Task to complete: Only the lines from the first line of the records through the line containing "has height=497, width=1000." belong in the answer. Copy them exactly.

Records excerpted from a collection
+ + + + + + +
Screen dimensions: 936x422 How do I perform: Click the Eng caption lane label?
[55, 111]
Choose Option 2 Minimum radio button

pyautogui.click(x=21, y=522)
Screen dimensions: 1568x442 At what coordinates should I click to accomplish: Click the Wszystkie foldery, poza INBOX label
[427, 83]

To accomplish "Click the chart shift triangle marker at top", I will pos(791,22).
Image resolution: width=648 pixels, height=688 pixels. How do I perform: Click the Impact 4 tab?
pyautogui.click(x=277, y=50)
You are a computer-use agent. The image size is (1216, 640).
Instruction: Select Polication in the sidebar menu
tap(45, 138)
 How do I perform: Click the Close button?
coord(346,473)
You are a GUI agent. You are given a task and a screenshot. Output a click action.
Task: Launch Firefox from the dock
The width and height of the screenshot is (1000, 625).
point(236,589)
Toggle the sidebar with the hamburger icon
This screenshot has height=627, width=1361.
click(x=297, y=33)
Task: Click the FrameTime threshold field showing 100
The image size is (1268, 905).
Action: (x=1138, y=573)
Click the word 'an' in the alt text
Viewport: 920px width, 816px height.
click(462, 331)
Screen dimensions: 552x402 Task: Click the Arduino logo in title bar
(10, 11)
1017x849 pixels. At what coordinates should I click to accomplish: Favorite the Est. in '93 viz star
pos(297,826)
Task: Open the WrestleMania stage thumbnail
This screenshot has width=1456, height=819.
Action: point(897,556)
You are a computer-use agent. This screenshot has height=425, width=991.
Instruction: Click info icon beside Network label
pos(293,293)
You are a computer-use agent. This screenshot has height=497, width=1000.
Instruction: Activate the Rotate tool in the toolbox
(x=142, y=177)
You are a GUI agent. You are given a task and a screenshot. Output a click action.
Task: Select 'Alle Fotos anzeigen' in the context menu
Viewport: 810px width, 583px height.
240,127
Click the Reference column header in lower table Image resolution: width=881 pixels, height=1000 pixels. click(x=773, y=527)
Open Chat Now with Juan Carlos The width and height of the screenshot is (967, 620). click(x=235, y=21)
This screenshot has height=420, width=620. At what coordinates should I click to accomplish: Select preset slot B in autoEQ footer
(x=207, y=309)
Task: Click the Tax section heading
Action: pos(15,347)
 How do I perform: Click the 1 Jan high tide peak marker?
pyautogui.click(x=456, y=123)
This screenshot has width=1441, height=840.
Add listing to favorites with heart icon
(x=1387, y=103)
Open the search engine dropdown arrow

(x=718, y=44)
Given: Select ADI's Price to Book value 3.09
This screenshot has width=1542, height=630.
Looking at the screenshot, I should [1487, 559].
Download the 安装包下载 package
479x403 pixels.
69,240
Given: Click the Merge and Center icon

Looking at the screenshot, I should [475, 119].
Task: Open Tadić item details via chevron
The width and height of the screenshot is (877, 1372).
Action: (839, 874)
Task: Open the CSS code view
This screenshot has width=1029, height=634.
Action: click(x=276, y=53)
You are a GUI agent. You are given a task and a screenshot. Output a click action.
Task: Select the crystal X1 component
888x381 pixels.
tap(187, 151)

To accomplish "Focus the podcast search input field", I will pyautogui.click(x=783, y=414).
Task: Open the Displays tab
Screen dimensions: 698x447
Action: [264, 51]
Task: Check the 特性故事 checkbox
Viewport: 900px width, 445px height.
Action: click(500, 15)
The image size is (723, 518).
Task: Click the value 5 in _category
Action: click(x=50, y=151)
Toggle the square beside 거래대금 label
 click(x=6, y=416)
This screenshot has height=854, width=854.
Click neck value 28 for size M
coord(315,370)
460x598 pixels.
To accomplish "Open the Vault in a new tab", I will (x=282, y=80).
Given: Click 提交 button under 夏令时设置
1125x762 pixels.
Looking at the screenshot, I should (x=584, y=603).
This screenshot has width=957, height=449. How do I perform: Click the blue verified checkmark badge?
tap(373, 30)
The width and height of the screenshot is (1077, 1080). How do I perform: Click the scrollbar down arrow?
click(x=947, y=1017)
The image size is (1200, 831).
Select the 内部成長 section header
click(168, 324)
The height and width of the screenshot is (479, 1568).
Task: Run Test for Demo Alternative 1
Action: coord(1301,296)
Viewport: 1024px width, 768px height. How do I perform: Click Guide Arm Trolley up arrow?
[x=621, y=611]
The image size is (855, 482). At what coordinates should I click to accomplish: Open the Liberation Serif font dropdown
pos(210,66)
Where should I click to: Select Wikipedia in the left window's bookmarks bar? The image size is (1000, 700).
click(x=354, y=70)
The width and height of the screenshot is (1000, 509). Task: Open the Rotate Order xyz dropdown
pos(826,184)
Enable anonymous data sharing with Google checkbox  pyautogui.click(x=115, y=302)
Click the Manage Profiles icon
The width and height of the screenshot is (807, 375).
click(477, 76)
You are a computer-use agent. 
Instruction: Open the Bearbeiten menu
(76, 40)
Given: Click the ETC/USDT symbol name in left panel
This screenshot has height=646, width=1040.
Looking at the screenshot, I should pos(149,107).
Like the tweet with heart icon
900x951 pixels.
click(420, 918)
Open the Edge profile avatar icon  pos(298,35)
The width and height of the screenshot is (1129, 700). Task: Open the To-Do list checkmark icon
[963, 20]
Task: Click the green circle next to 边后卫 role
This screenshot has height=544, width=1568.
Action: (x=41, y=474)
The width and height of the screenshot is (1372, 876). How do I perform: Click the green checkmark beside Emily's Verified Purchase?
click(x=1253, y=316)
+ + + + + + +
Finished exercise:
Screen dimensions: 936x422 How do I perform: Click the Eng caption lane label?
[55, 111]
Choose Option 2 Minimum radio button

pyautogui.click(x=21, y=522)
Screen dimensions: 1568x442 At what coordinates should I click to accomplish: Click the Wszystkie foldery, poza INBOX label
[427, 83]

To accomplish "Click the chart shift triangle marker at top", I will pos(791,22).
Image resolution: width=648 pixels, height=688 pixels. How do I perform: Click the Impact 4 tab?
pyautogui.click(x=277, y=50)
You are a computer-use agent. The image size is (1216, 640).
Instruction: Select Polication in the sidebar menu
tap(45, 138)
 How do I perform: Click the Close button?
coord(346,473)
You are a GUI agent. You are given a task and a screenshot. Output a click action.
Task: Launch Firefox from the dock
The width and height of the screenshot is (1000, 625).
point(236,589)
Toggle the sidebar with the hamburger icon
This screenshot has height=627, width=1361.
click(x=297, y=33)
Task: Click the FrameTime threshold field showing 100
The image size is (1268, 905).
Action: (x=1138, y=573)
Click the word 'an' in the alt text
Viewport: 920px width, 816px height.
click(462, 331)
Screen dimensions: 552x402 Task: Click the Arduino logo in title bar
(10, 11)
1017x849 pixels. At what coordinates should I click to accomplish: Favorite the Est. in '93 viz star
pos(297,826)
Task: Open the WrestleMania stage thumbnail
This screenshot has width=1456, height=819.
Action: point(897,556)
You are a computer-use agent. This screenshot has height=425, width=991.
Instruction: Click info icon beside Network label
pos(293,293)
You are a computer-use agent. This screenshot has height=497, width=1000.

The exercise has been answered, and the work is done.